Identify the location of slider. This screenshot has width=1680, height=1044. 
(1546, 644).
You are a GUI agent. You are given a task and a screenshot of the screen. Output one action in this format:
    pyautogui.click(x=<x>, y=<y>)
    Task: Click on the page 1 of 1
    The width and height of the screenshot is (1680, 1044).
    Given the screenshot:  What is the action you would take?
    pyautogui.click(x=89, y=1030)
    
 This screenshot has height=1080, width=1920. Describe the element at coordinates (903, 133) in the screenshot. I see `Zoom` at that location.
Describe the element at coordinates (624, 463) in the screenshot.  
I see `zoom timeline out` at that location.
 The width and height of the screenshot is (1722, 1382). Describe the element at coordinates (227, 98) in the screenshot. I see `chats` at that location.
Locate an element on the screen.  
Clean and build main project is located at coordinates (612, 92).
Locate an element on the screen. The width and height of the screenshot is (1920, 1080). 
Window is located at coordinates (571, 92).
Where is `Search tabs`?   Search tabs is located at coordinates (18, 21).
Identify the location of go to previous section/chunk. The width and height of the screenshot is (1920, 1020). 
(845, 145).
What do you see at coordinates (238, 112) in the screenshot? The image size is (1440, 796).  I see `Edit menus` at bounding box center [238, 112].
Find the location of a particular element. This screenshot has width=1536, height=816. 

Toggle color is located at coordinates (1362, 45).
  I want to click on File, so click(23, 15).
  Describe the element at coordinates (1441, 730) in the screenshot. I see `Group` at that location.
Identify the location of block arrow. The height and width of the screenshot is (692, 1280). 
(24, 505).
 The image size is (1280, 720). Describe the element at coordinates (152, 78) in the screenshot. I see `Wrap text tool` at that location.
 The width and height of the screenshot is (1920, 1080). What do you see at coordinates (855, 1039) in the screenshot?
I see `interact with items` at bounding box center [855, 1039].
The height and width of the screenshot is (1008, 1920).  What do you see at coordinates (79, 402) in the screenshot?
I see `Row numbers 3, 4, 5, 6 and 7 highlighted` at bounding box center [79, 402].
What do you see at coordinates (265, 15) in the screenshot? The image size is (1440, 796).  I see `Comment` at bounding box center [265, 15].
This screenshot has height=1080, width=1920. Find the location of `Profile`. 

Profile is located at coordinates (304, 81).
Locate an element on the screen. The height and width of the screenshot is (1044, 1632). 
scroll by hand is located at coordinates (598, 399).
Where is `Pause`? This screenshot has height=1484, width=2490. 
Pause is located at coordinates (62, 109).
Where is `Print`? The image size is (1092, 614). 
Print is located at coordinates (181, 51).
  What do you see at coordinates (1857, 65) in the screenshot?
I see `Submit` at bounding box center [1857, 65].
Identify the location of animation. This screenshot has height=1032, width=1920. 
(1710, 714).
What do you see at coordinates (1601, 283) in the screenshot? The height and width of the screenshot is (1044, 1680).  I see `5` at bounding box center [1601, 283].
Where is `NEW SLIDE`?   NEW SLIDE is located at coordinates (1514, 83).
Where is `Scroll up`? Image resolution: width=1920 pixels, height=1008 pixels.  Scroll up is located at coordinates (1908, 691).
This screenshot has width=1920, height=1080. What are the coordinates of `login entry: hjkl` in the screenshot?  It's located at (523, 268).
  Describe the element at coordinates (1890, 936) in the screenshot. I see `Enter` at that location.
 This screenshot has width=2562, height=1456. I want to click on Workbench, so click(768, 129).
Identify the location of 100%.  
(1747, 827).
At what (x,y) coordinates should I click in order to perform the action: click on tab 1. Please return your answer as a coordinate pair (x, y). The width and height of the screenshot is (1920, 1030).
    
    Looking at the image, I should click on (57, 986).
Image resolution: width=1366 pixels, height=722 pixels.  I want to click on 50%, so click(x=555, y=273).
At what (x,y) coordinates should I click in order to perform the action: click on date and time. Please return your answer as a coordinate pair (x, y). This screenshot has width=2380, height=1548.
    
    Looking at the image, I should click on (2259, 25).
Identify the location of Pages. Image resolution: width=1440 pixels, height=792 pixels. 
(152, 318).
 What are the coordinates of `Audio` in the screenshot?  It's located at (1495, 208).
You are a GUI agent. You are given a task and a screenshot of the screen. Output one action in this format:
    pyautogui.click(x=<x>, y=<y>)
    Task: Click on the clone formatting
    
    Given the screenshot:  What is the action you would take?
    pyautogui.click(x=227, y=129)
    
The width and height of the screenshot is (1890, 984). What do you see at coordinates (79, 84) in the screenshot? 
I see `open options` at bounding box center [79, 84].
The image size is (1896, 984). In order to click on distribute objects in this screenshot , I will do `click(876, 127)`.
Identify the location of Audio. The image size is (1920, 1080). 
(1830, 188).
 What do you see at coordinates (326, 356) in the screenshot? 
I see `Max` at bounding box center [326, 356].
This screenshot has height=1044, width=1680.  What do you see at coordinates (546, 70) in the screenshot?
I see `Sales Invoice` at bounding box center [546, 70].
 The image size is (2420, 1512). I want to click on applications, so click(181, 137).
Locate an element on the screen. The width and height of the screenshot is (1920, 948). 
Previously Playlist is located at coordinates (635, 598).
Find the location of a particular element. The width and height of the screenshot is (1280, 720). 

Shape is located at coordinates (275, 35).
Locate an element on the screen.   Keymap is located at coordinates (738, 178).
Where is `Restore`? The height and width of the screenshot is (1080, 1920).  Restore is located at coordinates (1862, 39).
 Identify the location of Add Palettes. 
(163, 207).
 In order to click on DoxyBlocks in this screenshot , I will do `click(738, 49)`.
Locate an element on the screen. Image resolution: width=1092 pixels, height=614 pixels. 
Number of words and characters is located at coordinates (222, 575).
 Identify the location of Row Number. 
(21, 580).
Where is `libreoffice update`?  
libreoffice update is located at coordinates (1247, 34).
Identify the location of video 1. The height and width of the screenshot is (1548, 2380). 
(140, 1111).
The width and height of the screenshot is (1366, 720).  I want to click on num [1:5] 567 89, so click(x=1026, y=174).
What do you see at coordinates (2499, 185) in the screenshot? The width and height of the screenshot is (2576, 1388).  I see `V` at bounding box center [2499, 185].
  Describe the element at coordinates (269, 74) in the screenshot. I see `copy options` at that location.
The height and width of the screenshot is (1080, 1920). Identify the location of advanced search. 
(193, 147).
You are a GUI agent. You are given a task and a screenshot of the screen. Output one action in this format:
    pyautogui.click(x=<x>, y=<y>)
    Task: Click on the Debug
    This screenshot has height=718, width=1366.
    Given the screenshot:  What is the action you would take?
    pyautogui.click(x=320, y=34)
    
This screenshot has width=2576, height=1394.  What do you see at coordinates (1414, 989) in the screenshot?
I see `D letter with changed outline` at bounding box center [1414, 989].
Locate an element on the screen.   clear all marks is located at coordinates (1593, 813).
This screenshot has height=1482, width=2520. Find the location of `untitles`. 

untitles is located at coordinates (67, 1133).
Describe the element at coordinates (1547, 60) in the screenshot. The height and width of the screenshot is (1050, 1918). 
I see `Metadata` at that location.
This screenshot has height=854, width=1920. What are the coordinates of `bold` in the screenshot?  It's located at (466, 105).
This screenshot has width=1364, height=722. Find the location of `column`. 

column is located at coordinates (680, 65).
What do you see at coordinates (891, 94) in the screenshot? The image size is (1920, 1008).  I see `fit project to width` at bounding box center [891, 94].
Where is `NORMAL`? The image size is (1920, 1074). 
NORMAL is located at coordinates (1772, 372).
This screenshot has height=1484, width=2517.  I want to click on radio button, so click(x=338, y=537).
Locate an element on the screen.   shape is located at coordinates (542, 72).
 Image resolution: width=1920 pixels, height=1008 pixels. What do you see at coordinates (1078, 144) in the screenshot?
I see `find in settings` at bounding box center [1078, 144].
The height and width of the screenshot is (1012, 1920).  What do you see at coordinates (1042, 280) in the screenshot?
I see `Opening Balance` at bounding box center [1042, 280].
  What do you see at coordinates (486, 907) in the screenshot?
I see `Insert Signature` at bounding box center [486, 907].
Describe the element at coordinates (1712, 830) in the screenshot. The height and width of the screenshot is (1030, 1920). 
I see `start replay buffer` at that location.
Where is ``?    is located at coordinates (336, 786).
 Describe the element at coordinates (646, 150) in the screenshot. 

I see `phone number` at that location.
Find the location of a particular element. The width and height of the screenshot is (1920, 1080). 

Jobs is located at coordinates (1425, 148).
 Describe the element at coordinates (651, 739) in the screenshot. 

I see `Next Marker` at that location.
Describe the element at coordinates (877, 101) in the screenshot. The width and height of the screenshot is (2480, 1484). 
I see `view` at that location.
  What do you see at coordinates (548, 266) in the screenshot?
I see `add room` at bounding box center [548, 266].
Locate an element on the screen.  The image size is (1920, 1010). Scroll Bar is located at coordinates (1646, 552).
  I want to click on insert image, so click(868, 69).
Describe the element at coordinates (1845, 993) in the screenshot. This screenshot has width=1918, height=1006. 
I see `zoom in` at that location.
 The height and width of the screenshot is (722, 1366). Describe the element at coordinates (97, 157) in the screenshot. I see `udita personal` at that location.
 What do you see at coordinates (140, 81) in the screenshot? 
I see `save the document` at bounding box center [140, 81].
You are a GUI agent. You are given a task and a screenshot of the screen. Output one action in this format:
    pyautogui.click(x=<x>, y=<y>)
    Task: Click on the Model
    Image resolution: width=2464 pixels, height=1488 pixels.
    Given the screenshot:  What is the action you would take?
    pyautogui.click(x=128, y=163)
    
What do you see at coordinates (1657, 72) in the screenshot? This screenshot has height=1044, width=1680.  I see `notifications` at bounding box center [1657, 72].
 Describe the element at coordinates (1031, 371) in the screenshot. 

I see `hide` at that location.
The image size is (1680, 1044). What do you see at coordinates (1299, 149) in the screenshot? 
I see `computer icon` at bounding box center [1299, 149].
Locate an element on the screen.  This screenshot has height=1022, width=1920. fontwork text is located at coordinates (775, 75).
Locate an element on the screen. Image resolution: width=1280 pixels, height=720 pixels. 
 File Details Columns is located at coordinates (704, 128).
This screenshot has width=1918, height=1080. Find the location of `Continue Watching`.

● ● ● ●

Retype the listing from the line containing "What do you see at coordinates (1601, 283)" through the line containing "coordinates (1514, 83).", reproducing every character.

Reply
What do you see at coordinates (1601, 283) in the screenshot? The height and width of the screenshot is (1044, 1680).  I see `5` at bounding box center [1601, 283].
Where is `NEW SLIDE`?   NEW SLIDE is located at coordinates (1514, 83).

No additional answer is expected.